GIVEN ENTRIES ▸
•••••

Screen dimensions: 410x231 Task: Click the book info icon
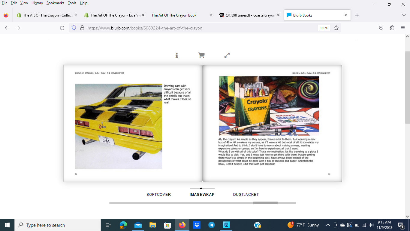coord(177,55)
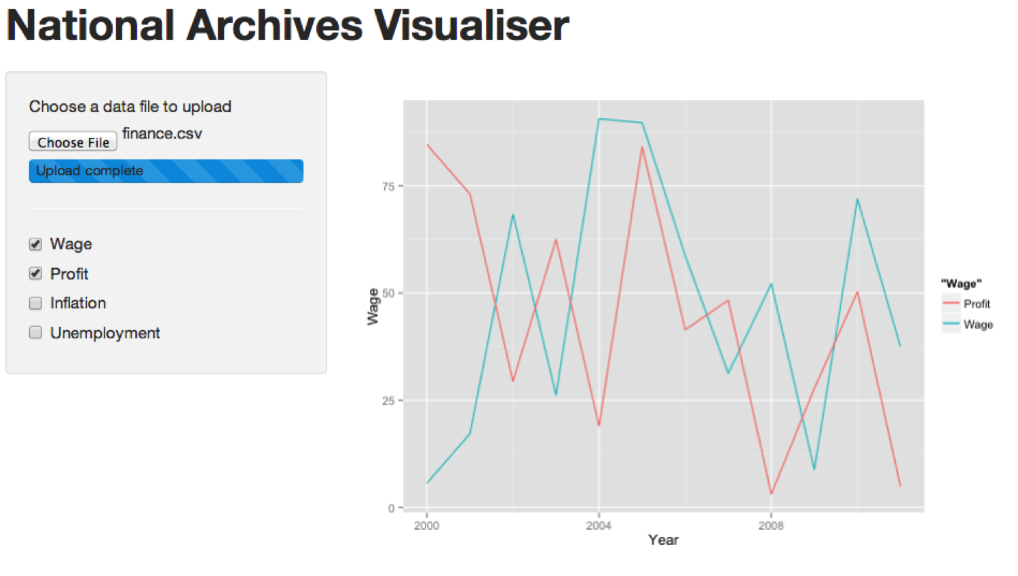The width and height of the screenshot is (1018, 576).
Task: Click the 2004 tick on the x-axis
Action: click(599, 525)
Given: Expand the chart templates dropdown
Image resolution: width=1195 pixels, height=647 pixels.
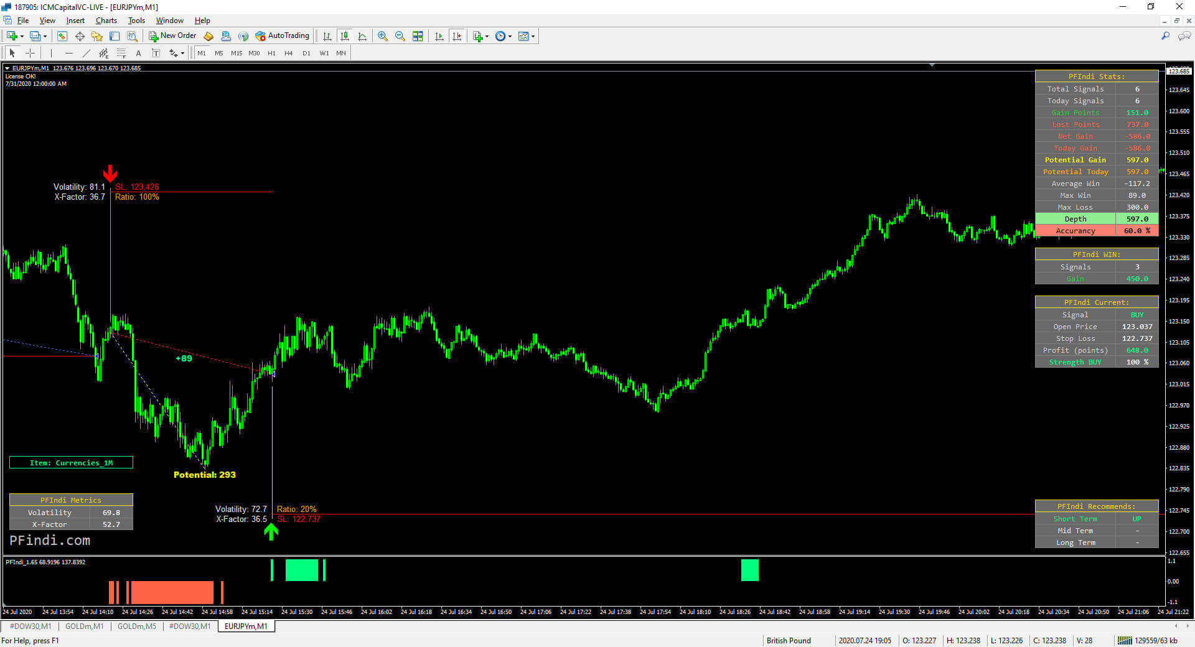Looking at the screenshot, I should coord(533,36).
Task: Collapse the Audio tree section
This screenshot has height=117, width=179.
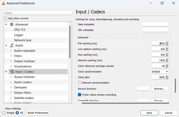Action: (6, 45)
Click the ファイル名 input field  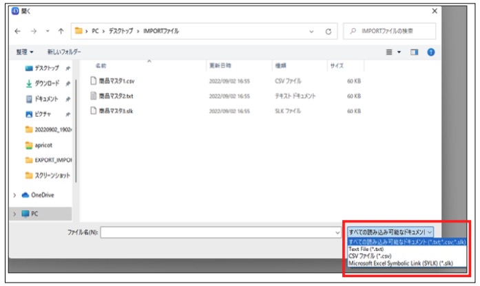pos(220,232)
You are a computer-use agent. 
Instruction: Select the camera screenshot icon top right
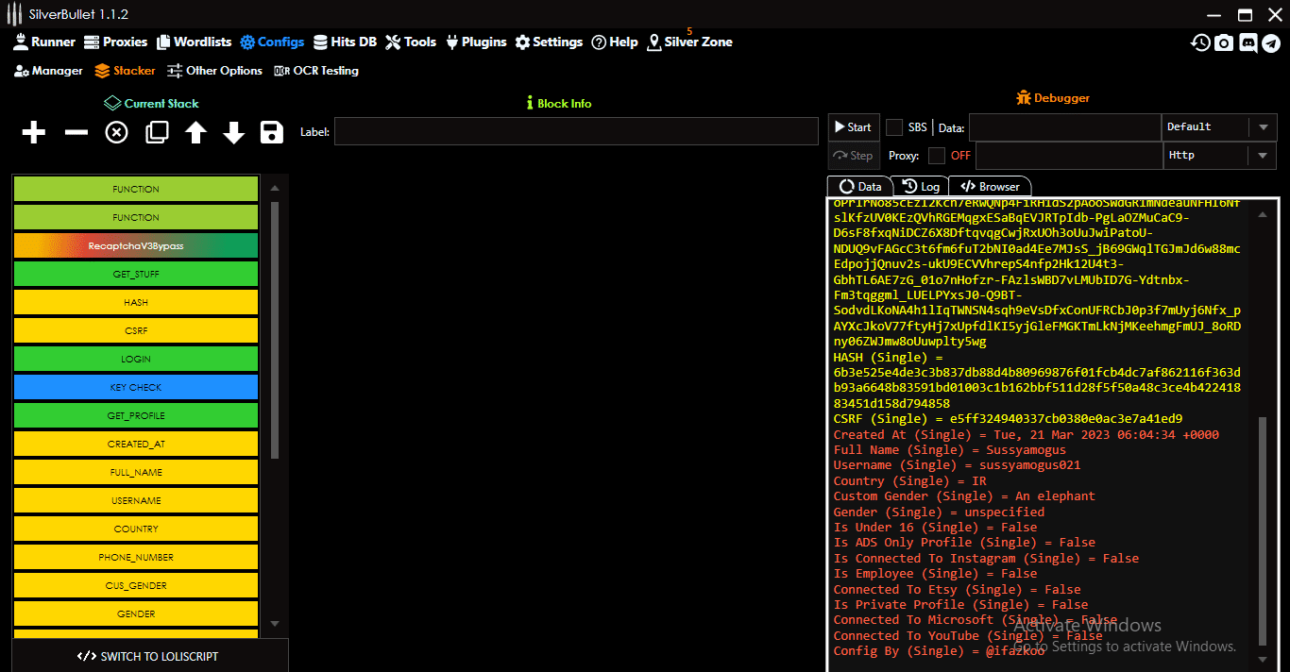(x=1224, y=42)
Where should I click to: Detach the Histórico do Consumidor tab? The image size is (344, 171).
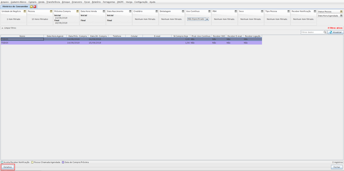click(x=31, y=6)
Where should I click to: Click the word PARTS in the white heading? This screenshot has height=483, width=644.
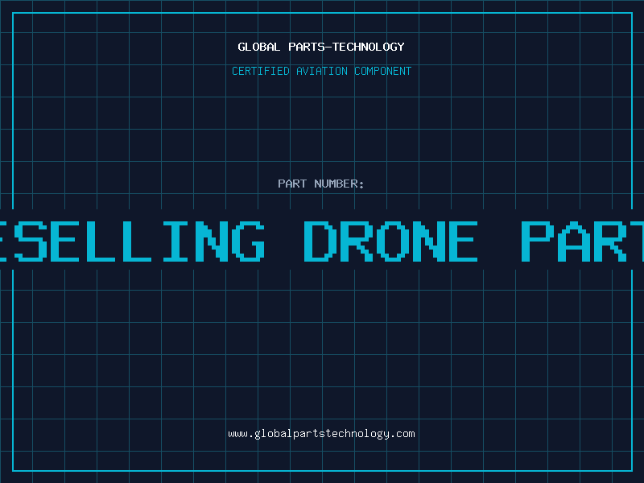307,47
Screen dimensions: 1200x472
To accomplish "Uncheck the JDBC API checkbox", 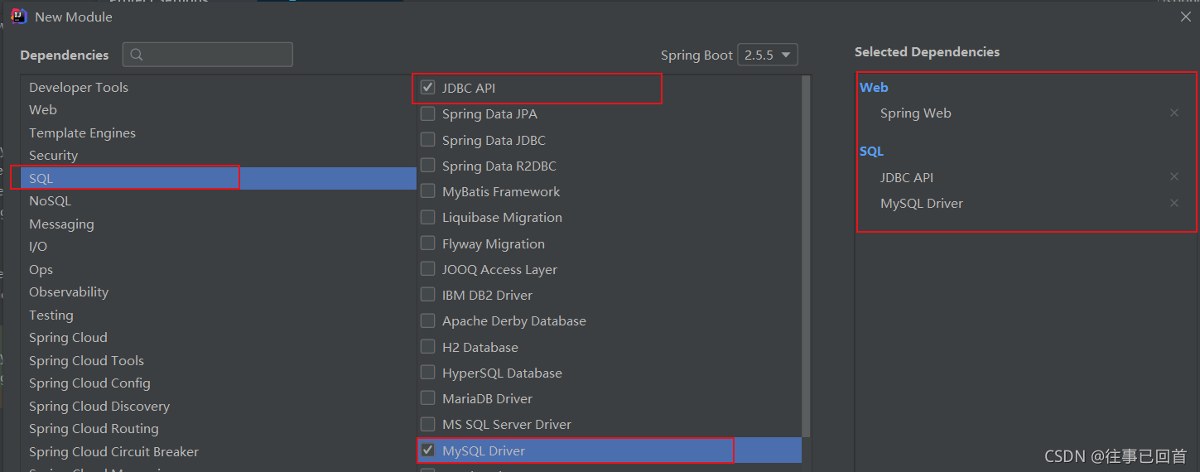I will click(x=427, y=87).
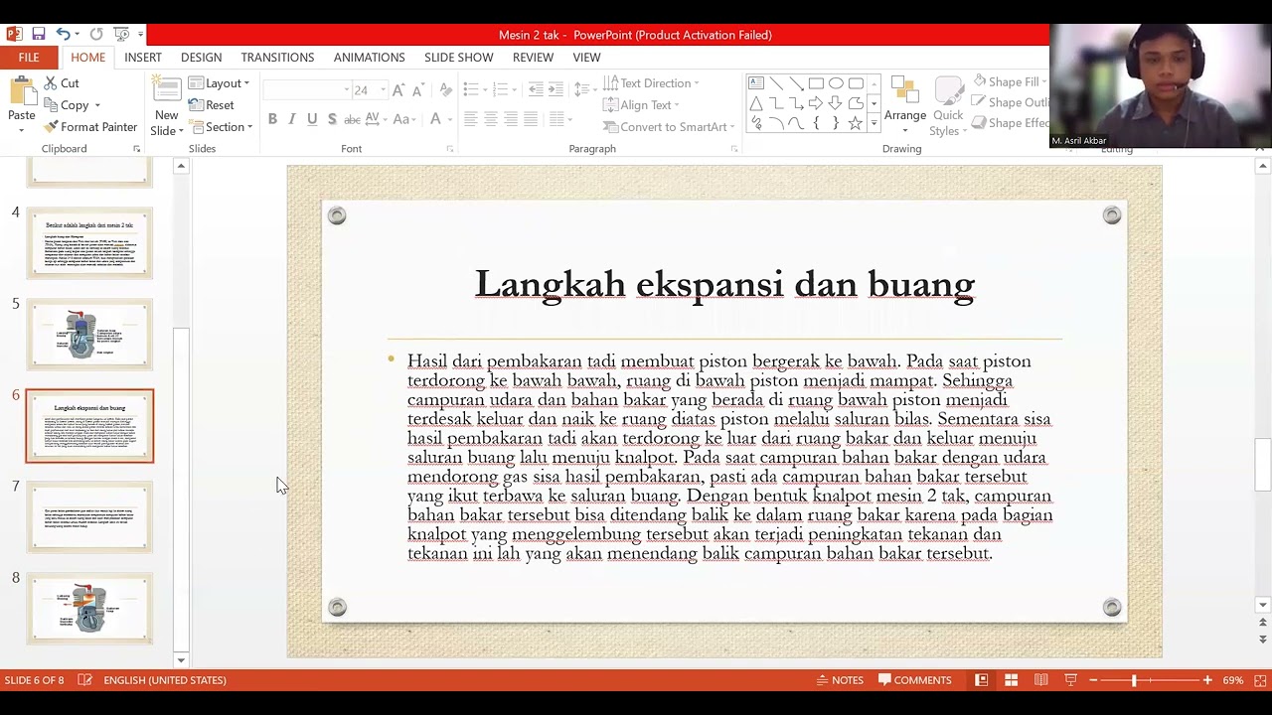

•••••

EXERCISE AIM ▸
Within the entries above, give again exactly the lines starting at the one that contains "You are a computer-use agent." and ending at the one that contains "Screen dimensions: 1200x472", leaving out the pictures.

OUTPUT OF THE EXERCISE ▸
You are a computer-use agent. 
Instruction: Select the camera screenshot icon top right
(x=1224, y=42)
Where should I click to: Detach the Histórico do Consumidor tab? The image size is (344, 171).
click(x=31, y=6)
Where should I click to: Click the word PARTS in the white heading? This screenshot has height=483, width=644.
307,47
Screen dimensions: 1200x472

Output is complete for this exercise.